__RECORDS FOR PROCESSING__

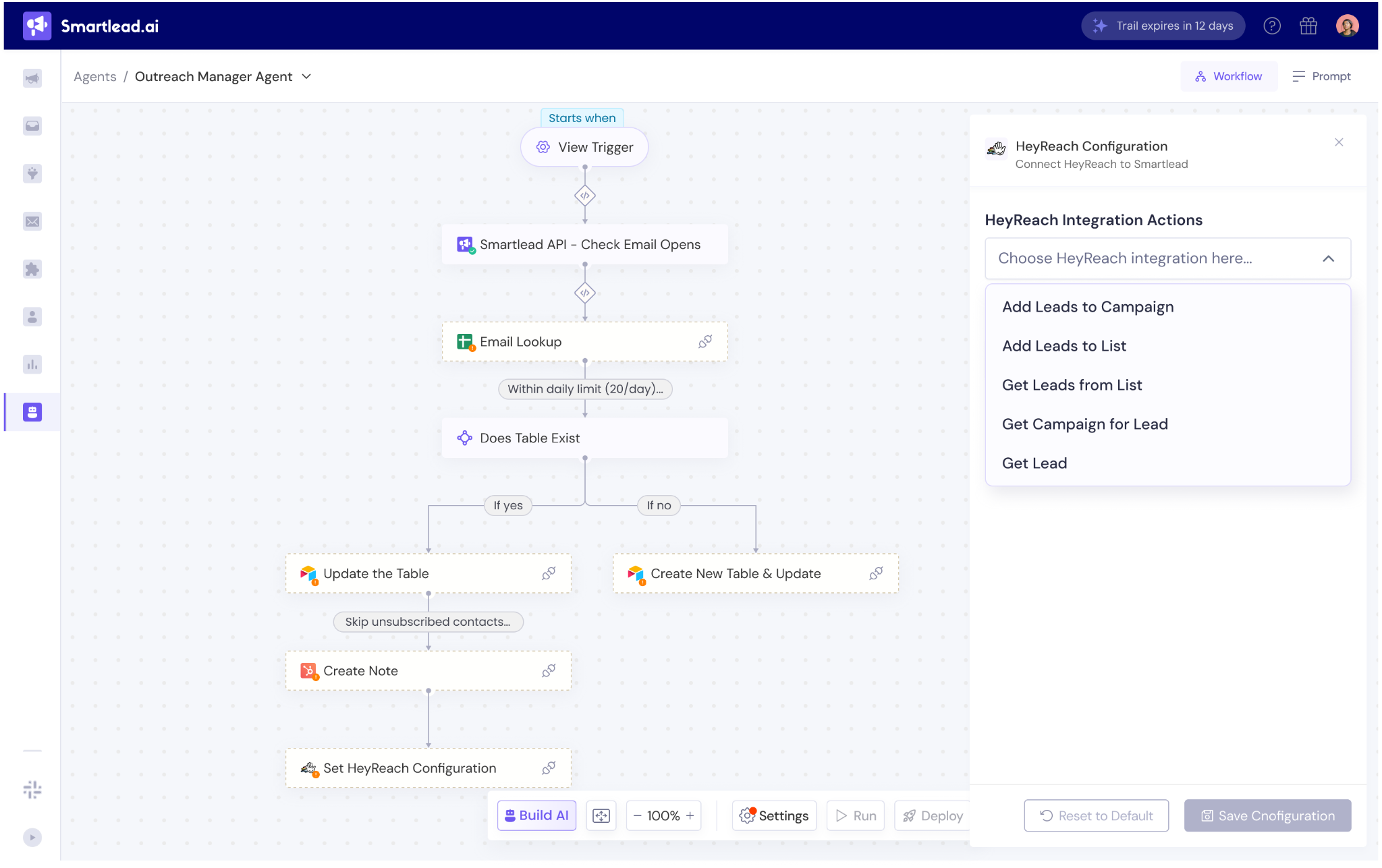Click the Build AI button

tap(536, 815)
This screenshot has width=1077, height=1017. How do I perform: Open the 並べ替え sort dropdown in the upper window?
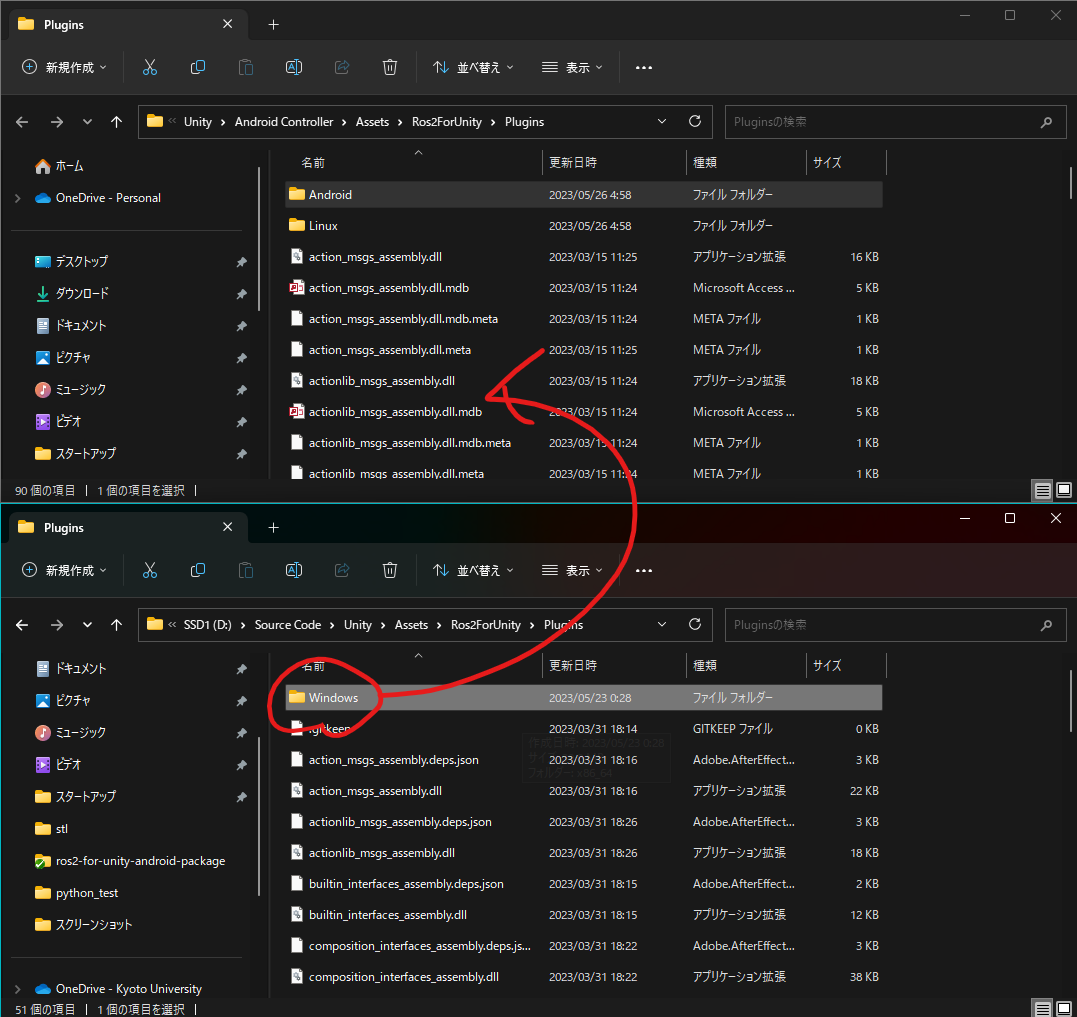(473, 67)
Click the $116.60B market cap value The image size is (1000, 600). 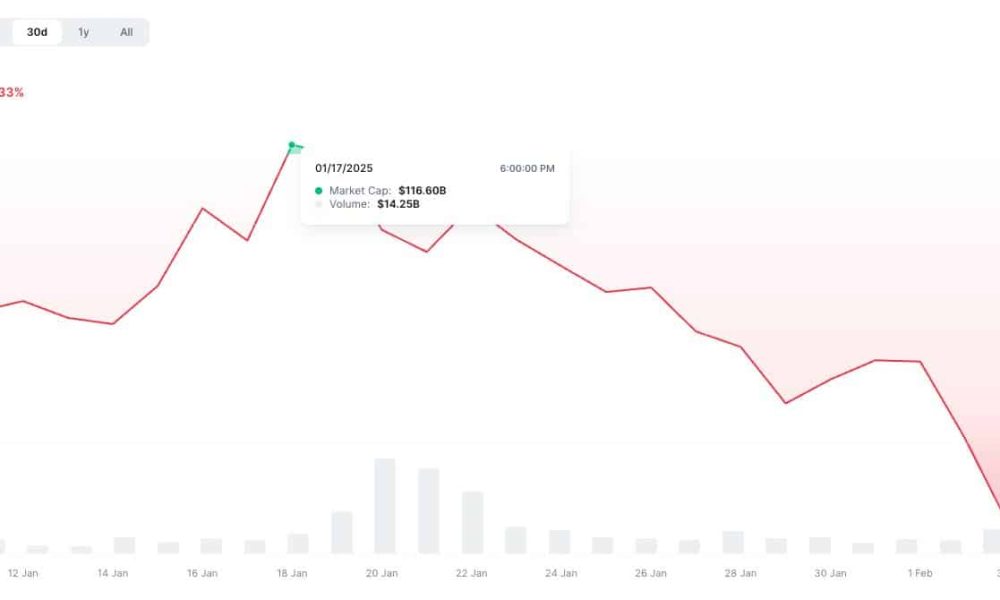(422, 191)
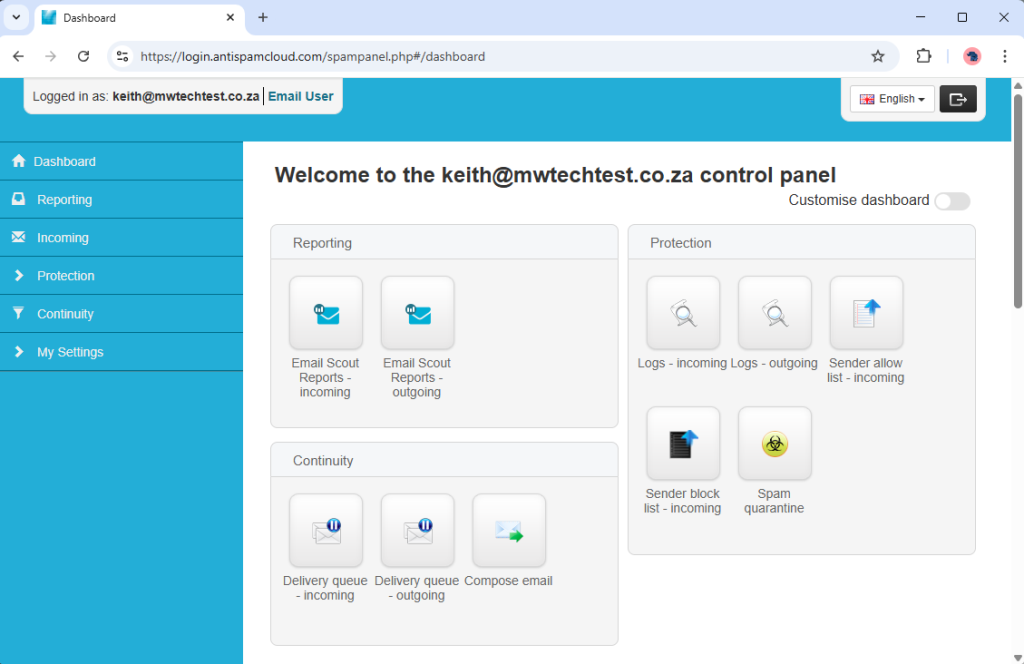Click the Compose email icon
The height and width of the screenshot is (664, 1024).
[509, 530]
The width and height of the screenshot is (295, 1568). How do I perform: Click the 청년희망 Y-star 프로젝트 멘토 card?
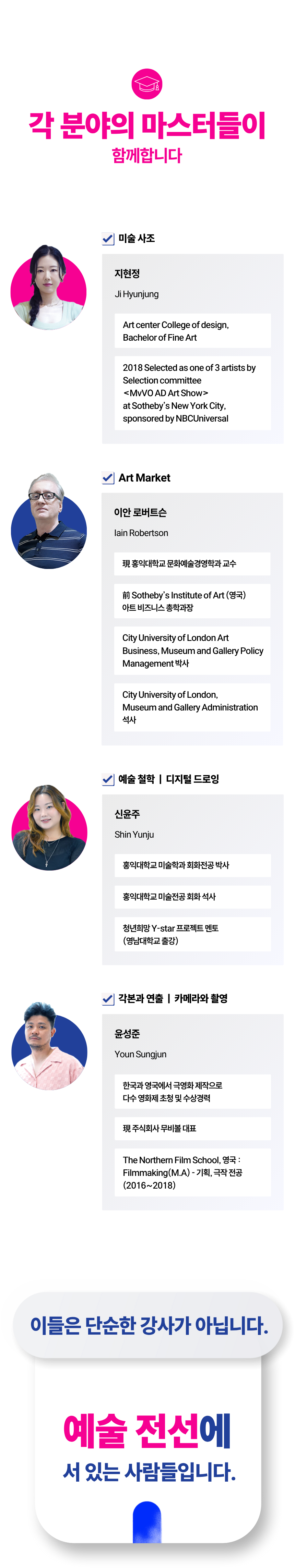[x=192, y=934]
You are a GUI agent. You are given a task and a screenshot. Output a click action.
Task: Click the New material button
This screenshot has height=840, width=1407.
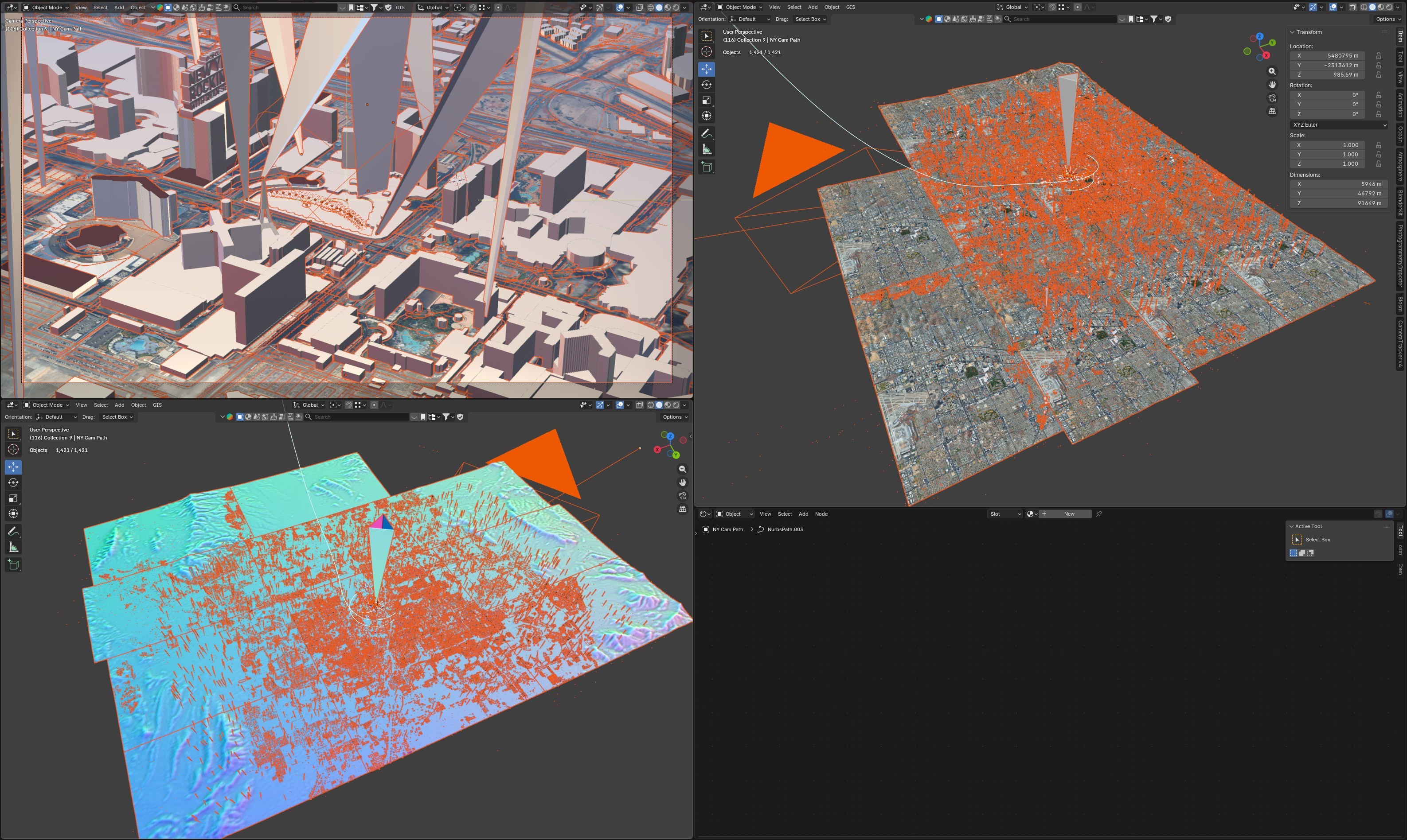(x=1069, y=514)

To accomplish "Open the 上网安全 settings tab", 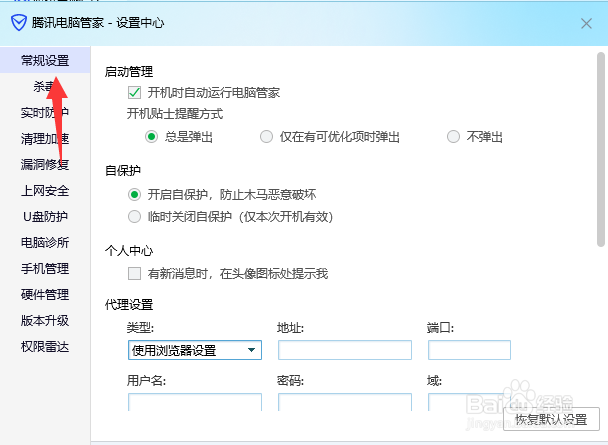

__WHAT TO PRODUCE__
Filter the data above and copy out each line that contains the word "height".

__SOLUTION TO THIS TASK__
This screenshot has width=1077, height=1017. How do I perform: Open the 並べ替え sort dropdown in the upper window?
The height and width of the screenshot is (664, 1024).
The width and height of the screenshot is (295, 1568). How do I perform: Click the 청년희망 Y-star 프로젝트 멘토 card?
This screenshot has height=840, width=1407.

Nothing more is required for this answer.